→ **Data items**:
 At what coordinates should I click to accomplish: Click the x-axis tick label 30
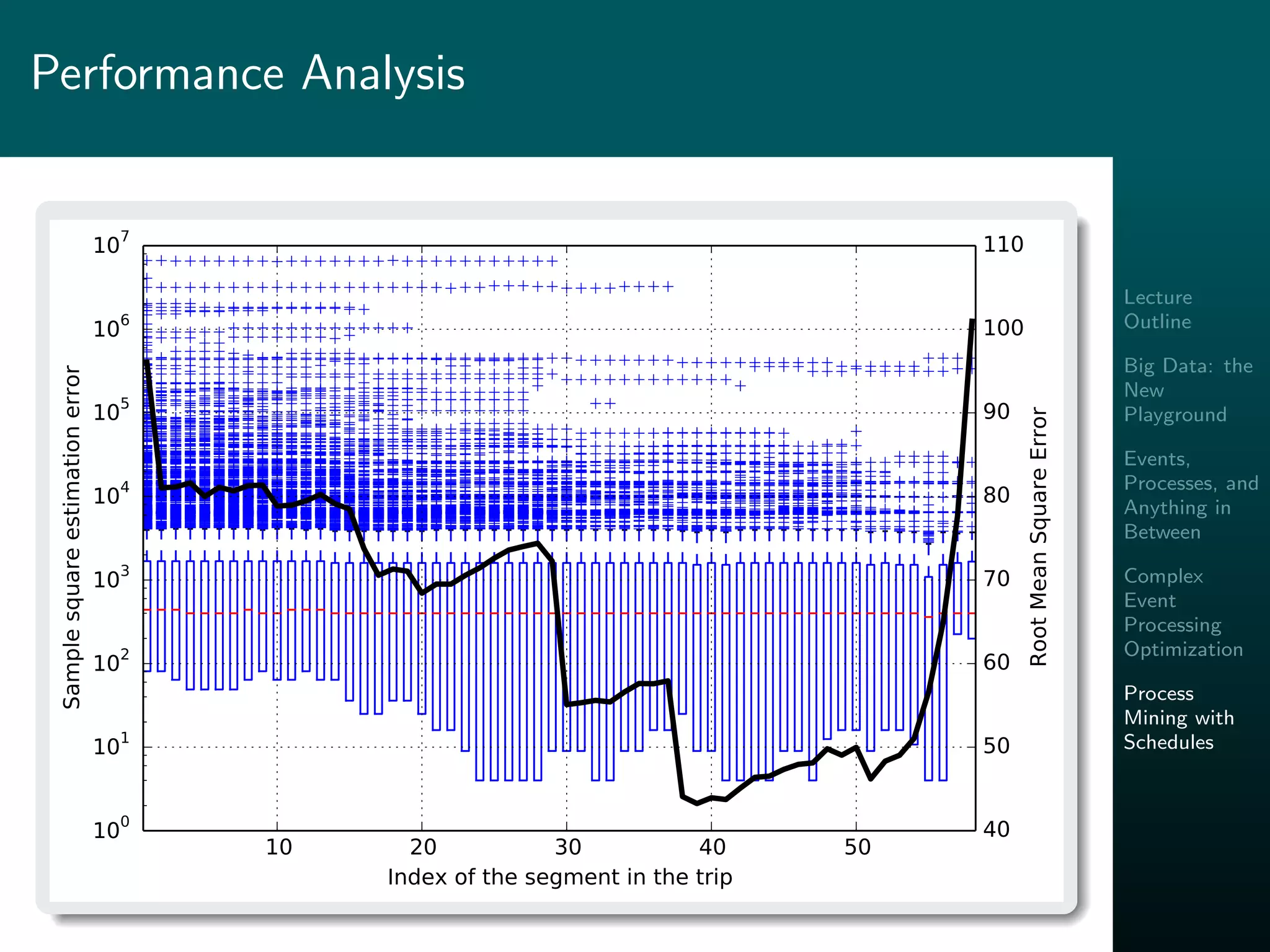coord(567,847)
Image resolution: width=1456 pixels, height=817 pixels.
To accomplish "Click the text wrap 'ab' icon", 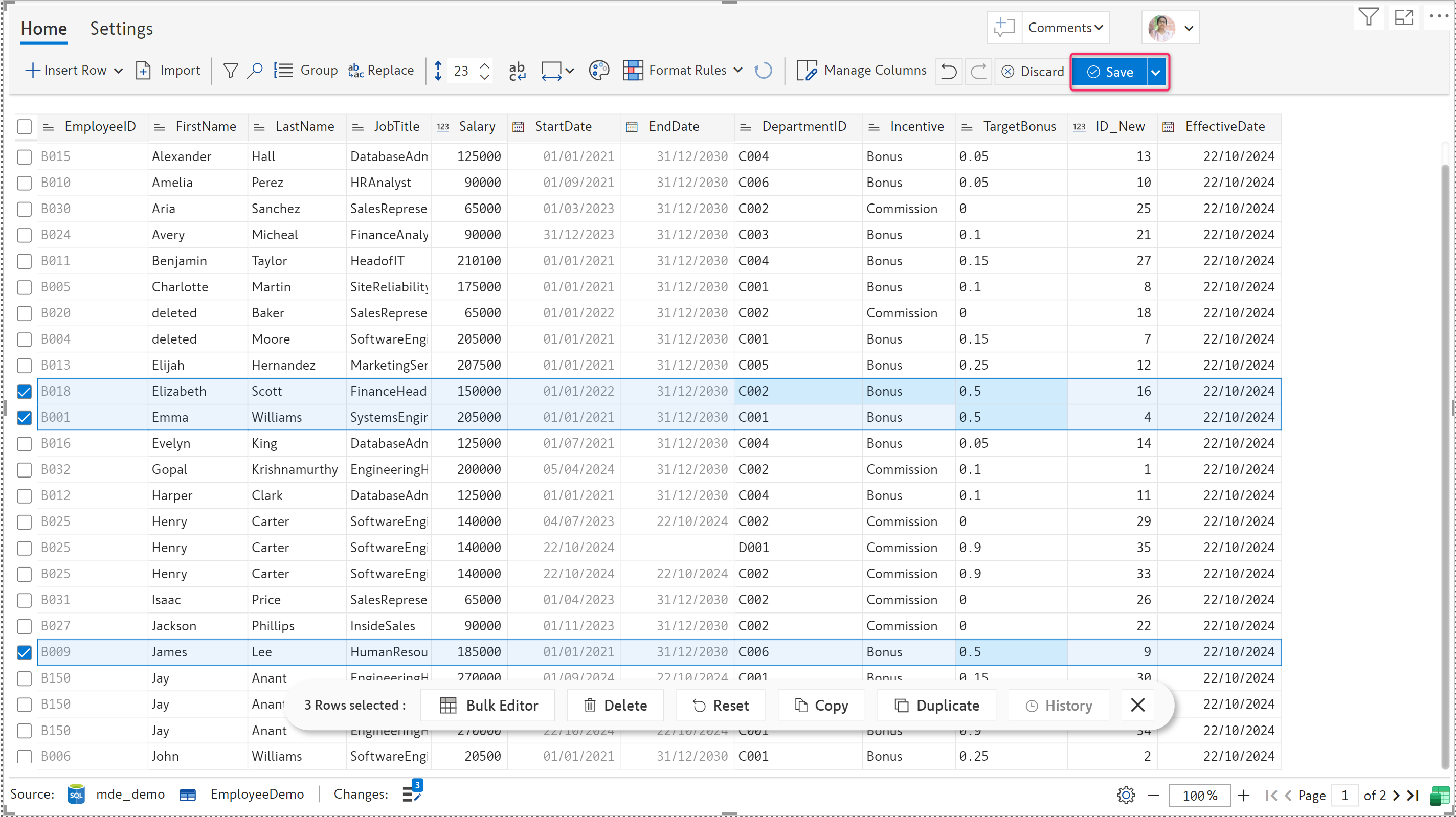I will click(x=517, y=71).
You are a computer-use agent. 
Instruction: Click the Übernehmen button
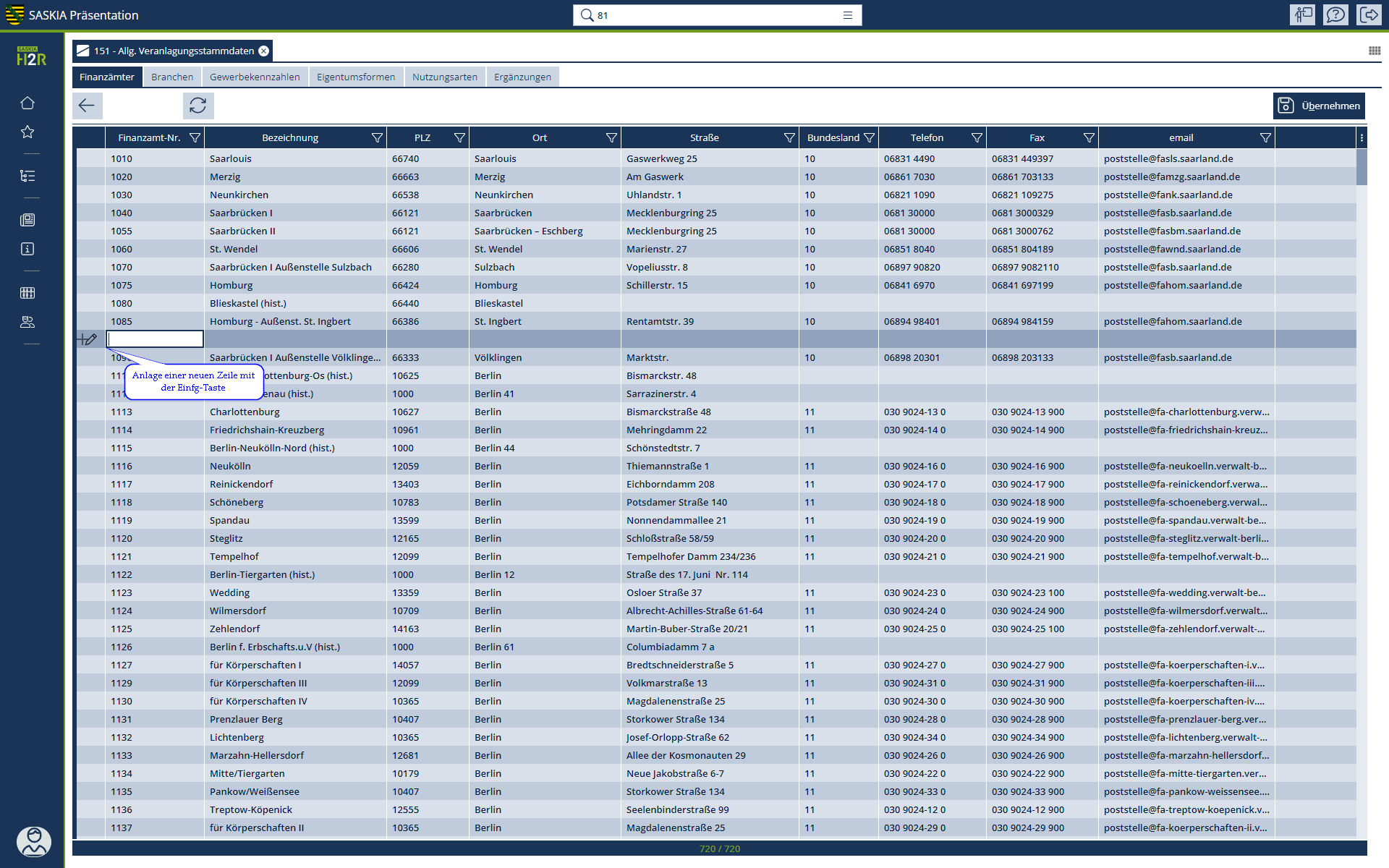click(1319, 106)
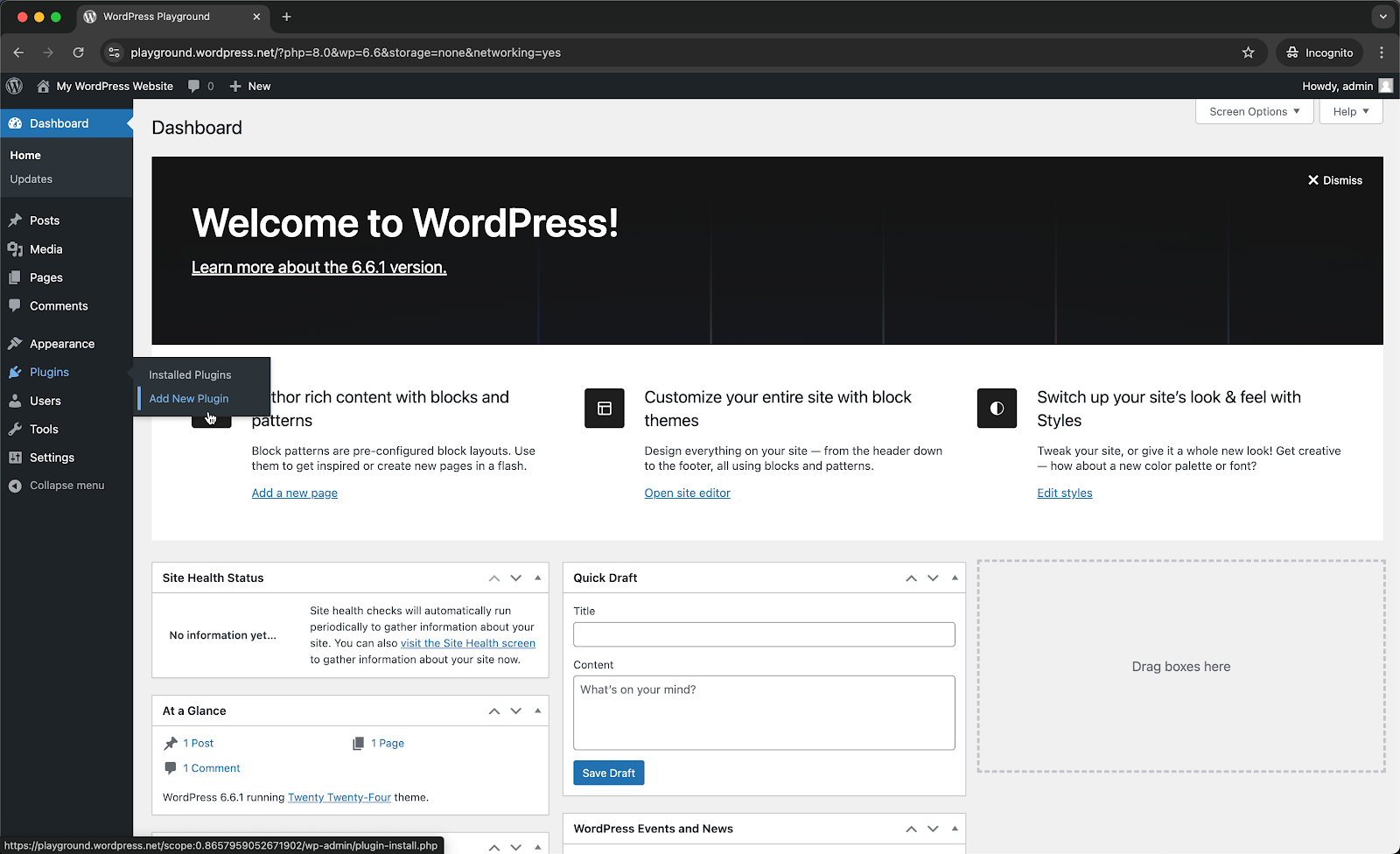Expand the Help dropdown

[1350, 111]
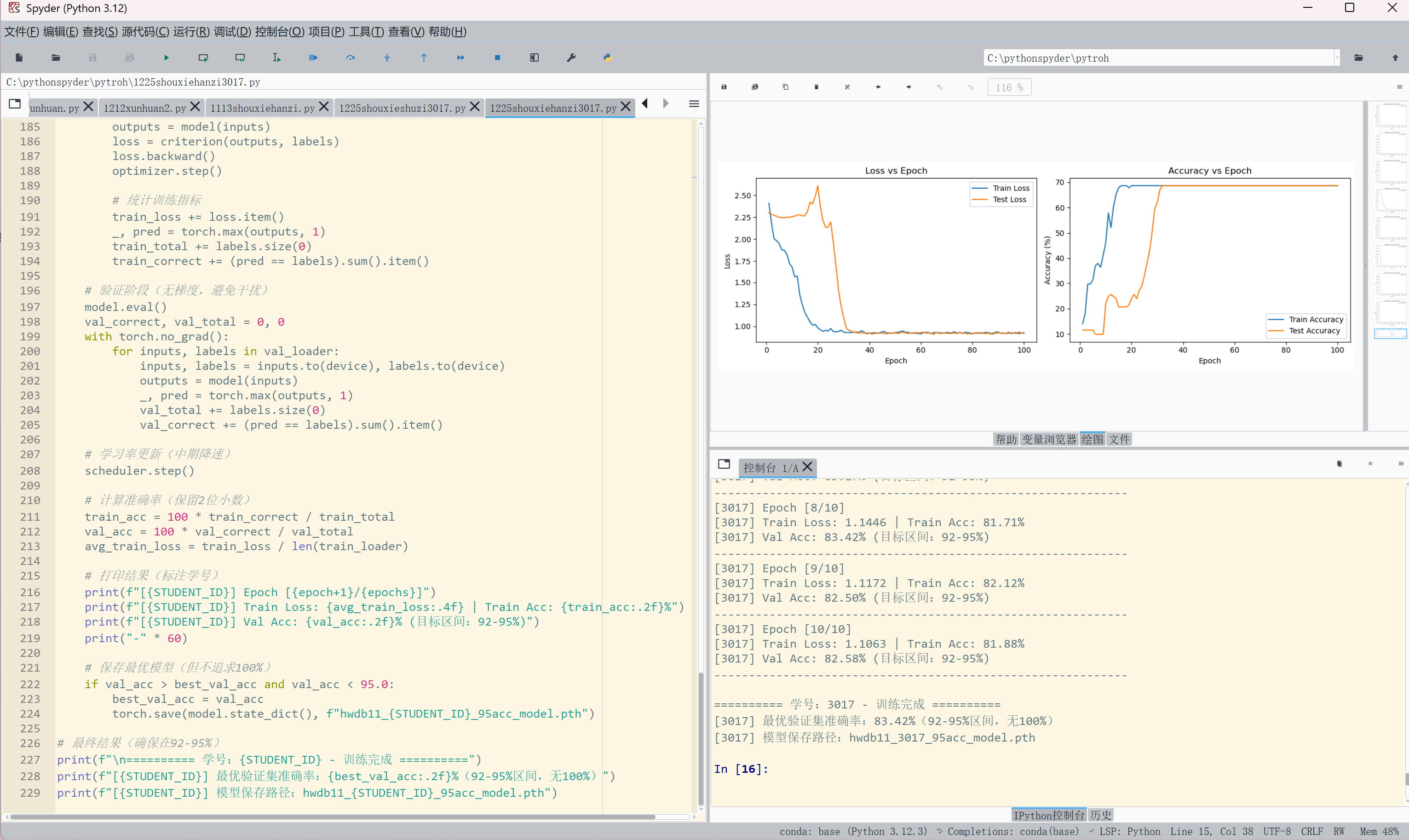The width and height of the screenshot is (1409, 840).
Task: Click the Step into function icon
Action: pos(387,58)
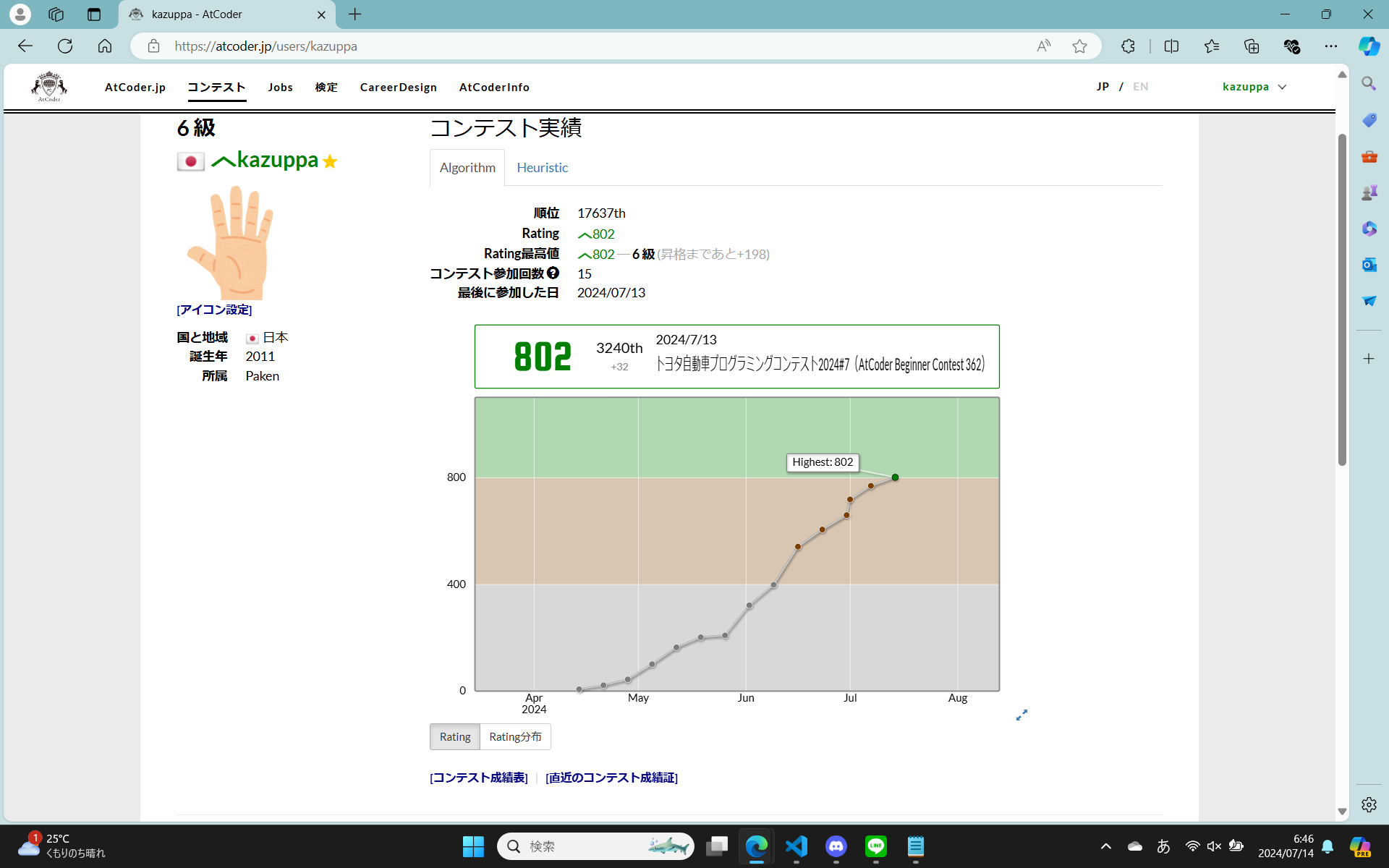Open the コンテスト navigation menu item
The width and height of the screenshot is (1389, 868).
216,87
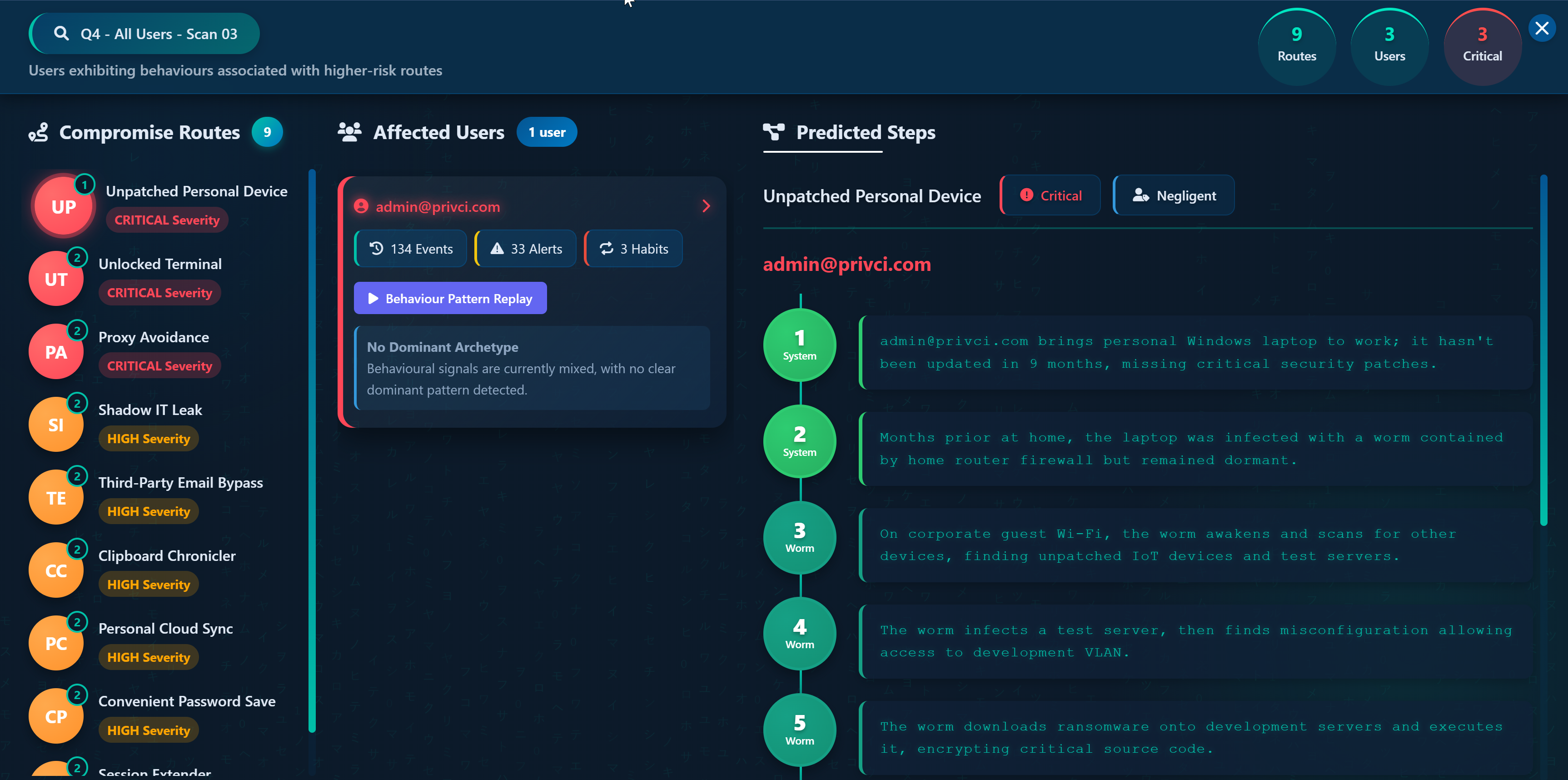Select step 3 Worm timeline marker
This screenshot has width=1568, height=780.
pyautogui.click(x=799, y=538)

→ **Task item**: Please transcribe, with no additions, the lines starting at the one that contains "You are a computer-use agent." and running through the last line of the entries, inclusive. Leave the pictures out.

→ **Answer to the problem**:
You are a computer-use agent. 
Instruction: Click the Übernehmen button
click(1319, 106)
Expand the Help dropdown

[1350, 111]
The width and height of the screenshot is (1409, 840).
Task: Click the Step into function icon
Action: pos(387,58)
Open the コンテスト navigation menu item
The width and height of the screenshot is (1389, 868).
216,87
Select step 3 Worm timeline marker
This screenshot has width=1568, height=780.
pyautogui.click(x=799, y=538)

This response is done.